Selected excerpt:
-=-=-

How to Identify Damaged Cedar Shingles on Your Roof
Cedar is a beautiful, long-lasting roofing material that looks great on many homes and architectural styles. If you have a cedar roof, you want to keep it in top condition so it continues to look as attractive, charming and dignified as it did when it was first installed. Cedar can last for 40 years or longer with the proper maintenance. So, how do you know when your roof needs light repairs and maintenance versus a total replacement?
A quick visual inspection can help you distinguish between superficial and performance-affecting damage and when to call in a professional. Let's talk more about how to tell if a cedar shake roof is bad or if you can fix it with a few new shakes and a professional's help.
Cosmetic Damage vs. Structural Damage
When deciding if your roof is damaged and in need of repair, you may notice some minor weathering. Although you may want to repair it for aesthetic reasons, cosmetic damage is nothing to worry about. It won't affect your roof's ability to keep your home and family protected and is not liable to spring a leak. However, it's challenging for many homeowners to distinguish between cosmetic and structural damage.
Cosmetic damage to a cedar roof usually takes the form of splatter marks on the shingles or shakes. This type of damage can occur after heavy storms, leading many homeowners to believe their roof is in poor condition. However, splatter marks are really just a change in coloration. It occurs because heavy storms can loosen and scrape away the natural oxidation and dirt, which accumulates and darkens cedar roofs over time. This condition doesn't affect a roof's water-shedding ability and the wood usually reoxidizes in a year or two.
Another cosmetic concern is checks, which are cracks that don't run as deep as splits. Because the cracks don't go all the way through the shingles, they can still shed water. Also, warped cedar shingles are a natural part of your roof's aging process and aren't an immediate concern. However, eventually, they will curl or cup, exposing your roof's underlayment.
Other forms of damage are less superficial and may warrant a professional opinion. Even if your roof is not leaking, more substantial damage can quickly cause issues if not repaired. Besides an outright leak, signs of structural damage include:
Rot or moss growing on the bottom edge and between shingles or shakes.
Missing or damaged shingles.
Excessive curling, cupping or split shingles.
Punctures or erosion.
Types of Damage Found on Cedar Shingle Roofs
As a natural building material, wood is prone to many types of damage. Regular cleaning, repairs and maintenance can keep these issues in check. Some types of shingle damage you'll need to look for and repair include:
When shingles and shakes split, a large crack divides it in two. Some wood splits form naturally after exposure to heat and moisture. Flat-grain shingles are more susceptible to splitting than edge-grain shingles. On the average 10-year-old wood roof, one-third of edge grain shakes or shingles will have splits. If the roof has flat-grain shakes or shingles, two-thirds will have splits.
Splitting can also occur after someone walks on the roof since sudden impacts can cause older wood to split. Split shingles constitute damage because there may be a portion of the shingle that's no longer nailed into place. The shingle may come loose and expose the bottom layers of the roof.
A few scattered split shingles can be replaced individually. However, widespread splitting, which may be present after a storm or on an older roof, may require a complete replacement.

-=-=-

Information provided:
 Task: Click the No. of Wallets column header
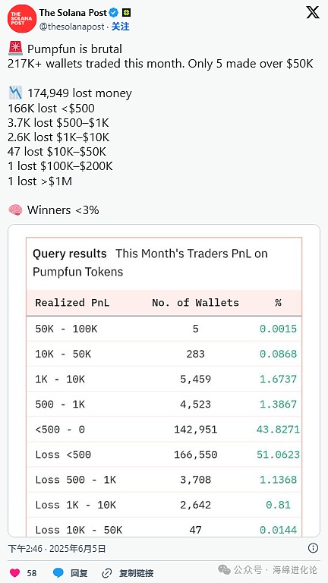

-=-=-

Work to do:
a – Turn the paragraph of the cedar shingle article that begins "When shingles and shakes split" into a bulleted list that keeps its main facts.
b – Decide whether each statement agrees with the cedar shingle article, answering yes or no and quoting the words that settle it.
(i) With proper maintenance, cedar can last 40 years or more.
(ii) Checks are cracks that run deeper than splits.
(iii) Splatter marks reduce a roof's ability to shed water.
c – Answer these questions from the cedar shingle article.
(i) How long does wood with splatter marks usually take to reoxidize?
(ii) What human activity can make older wood split?
(iii) What kind of splitting may call for a complete replacement?
The listing has no connection to the cedar shingle article.

List of solutions:
a –
- A split is a large crack that divides a shingle or shake in two.
- Some splits form naturally after exposure to heat and moisture.
- Flat-grain shingles split more easily than edge-grain shingles.
- On an average 10-year-old wood roof, one-third of edge-grain shakes or shingles have splits.
- On a roof with flat-grain shakes or shingles, two-thirds have splits.

b –
(i) Yes: "Cedar can last for 40 years or longer with the proper maintenance."
(ii) No: "checks, which are cracks that don't run as deep as splits"
(iii) No: "This condition doesn't affect a roof's water-shedding ability"

c –
(i) A year or two.
(ii) Someone walking on the roof.
(iii) Widespread splitting.